_Exercise task_
Write the next part of the thread below about Arcanist packages, starting right after its final sentence.

We can narrow down what arc install <package> means by giving packages types, like "Arcanist Extension", "Phabricator Application", "Library", "System Package", etc. It can then select a narrower range of reasonable install behaviors.

arc sign: New command. Sign a publisher, package, or version. This is used when publishing or attesting to the correctness of packages.

arc version: Today, this means "show Arcanist version". In the future, it will likely mean "show versions of all installed stuff" instead.

We also probably need these capabilities, but can figure them out in the future:

Search packages? arc search jslint?
Add a new package source (URI of an installed version of Packages)? Just arc set-config for now?
Remove a package -- some --remove flag on arc install? Separate arc uninstall?

Making major additions and changes to arc workflows dovetails heavily with T10329 and adjacent tasks. I expect to pursue that first, provide a more solid foundation for arc workflow to build upon, and then implement the new workflows.

Specifically, the next pieces I expect to build are:

Package types ("Arcanist Extension", "Phabricator Application", "Library", "System Software" (future)).
PackageSignature on the server, and arc sign on the client (initially, only for Publishers and Packages, probably).
Additional properties on Versions so they can actually point at a Git repository to clone (this will be modular in the future, but only support "clone a Git repo" for now).
Client-side support for cloning repos (arc install, arc version) and loading extensions.
Some sense of an upgrade channel / pathway and arc upgrade. Currently, "Versions" are not related to one another, so there's no way to specify how to upgrade version X. We can limp along without this initially since "look it up, then arc install" is fine for administrators while this is a prototype and I don't expect anyone to publish and sign 200 versions of an extension in the first week.

Upshot:

To move forward, Packages needs a mixture of client and server changes.
Arcanist workflows are getting modernized before the client changes (T10329).
After that, Packages can move forward on both the client and server.

epriestley mentioned this in T11397: Overcommit -> arc lint.Jul 30 2016, 11:38 AM

faulconbridge added a subscriber: faulconbridge.Aug 1 2016, 1:26 PM

It might be beneficial to generally support gpg signed commits / tags in phabricators git repos and then use the same mechanism for the arcanist packages.
Since github recently started pushing this feature a bit (https://github.com/blog/2144-gpg-signature-verification) quite a few library maintainers started signing their release tags.
And i just recently spoke to a lib maintainer about extending composer to verify all packages (on install or upgrade) against a list of authors trusted by the user (or an enterprise wide list).

I've not experimented with this stuff yet and setting up gpg is still a pain in the ass. But the integration into git afterwards is quite straight-forward.

_Data lines_
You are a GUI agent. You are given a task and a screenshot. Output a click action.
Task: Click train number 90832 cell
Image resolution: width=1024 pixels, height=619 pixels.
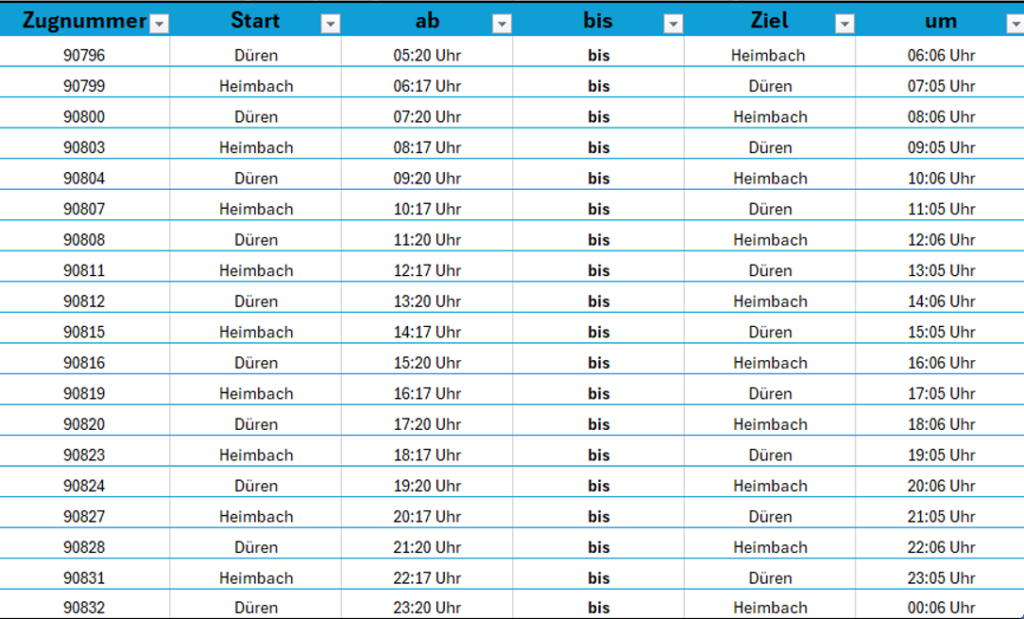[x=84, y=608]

_Solved problem_
https://git-scm.com/book/en/v2/Git-Tools-Signing-Your-Work

You could optionally use the users gpg keyring in addition to an arcanist specific one.

I generally expect all signing to be external, at least for the foreseeable future.

One of the major concerns I have with Composer is that it conflates the software developer and the software packager, often assuming they are one in the same (and generally having no mechanism to identify or verify the packager).

For example, I think having strong trust mechanism for the developer is of limited use (and potentially quite misleading) if the packager can release an "update" from v2.7.3 to v2.7.4 which actually reverts to v2.7.2, re-opening a widely disclosed and easily exploited security hole. If the developer removes the v2.7.2 tag from their repository as dangerous, the publisher can copy the repository elsewhere, restore the tag (which will have a valid signature!), and then point the package at the new repository. Generally, there's no way that I'm aware of to "unpublish" a GPG signature, but over time many signed versions of software become trivially unsafe as vulnerabilities are discovered and disclosed.

I want to primarily focus on trusting the publisher, and making it clear to the user that this is who they are trusting, and that they are trusting the publisher more or less completely. It's possibly even desirable not to show any developer-signature information to the user, as this implies that the barrier of trust the publisher must meet is lower: seeing that the package is signed by qmysteryman but the code is signed by Facebook "seems" trustworthy, but is not actually much different from only seeing that the package is signed by qmysteryman. I think a sophisticated attacker with complete control of a package is not made substantially less dangerous by only being able to undo security fixes vs being able to deploy arbitrary code.

Showing this kind of information to the publisher at the time they sign a version (to make it easier for publishers to perform due diligence before signing a package) could be useful, but it's probably some ways away.

This specific attack may not be entirely possible in practice (I'm not familiar with the Composer workflows), but I think it's broadly difficult to establish a clear capability gap between an attacker who can deploy any code at all and an attacker who can "only" deploy any code which a particular developer ever signed. At any given time, most code which a particular developer has ever signed is probably unsafe to run. I think the cryptographic assertion that the developer considered it safe to run at one time is not a very strong one: I would have made this assertion about all versions of Phabricator as I released them in the past, but would no longer make this assertion about those versions because users have discovered and reported security issues since then.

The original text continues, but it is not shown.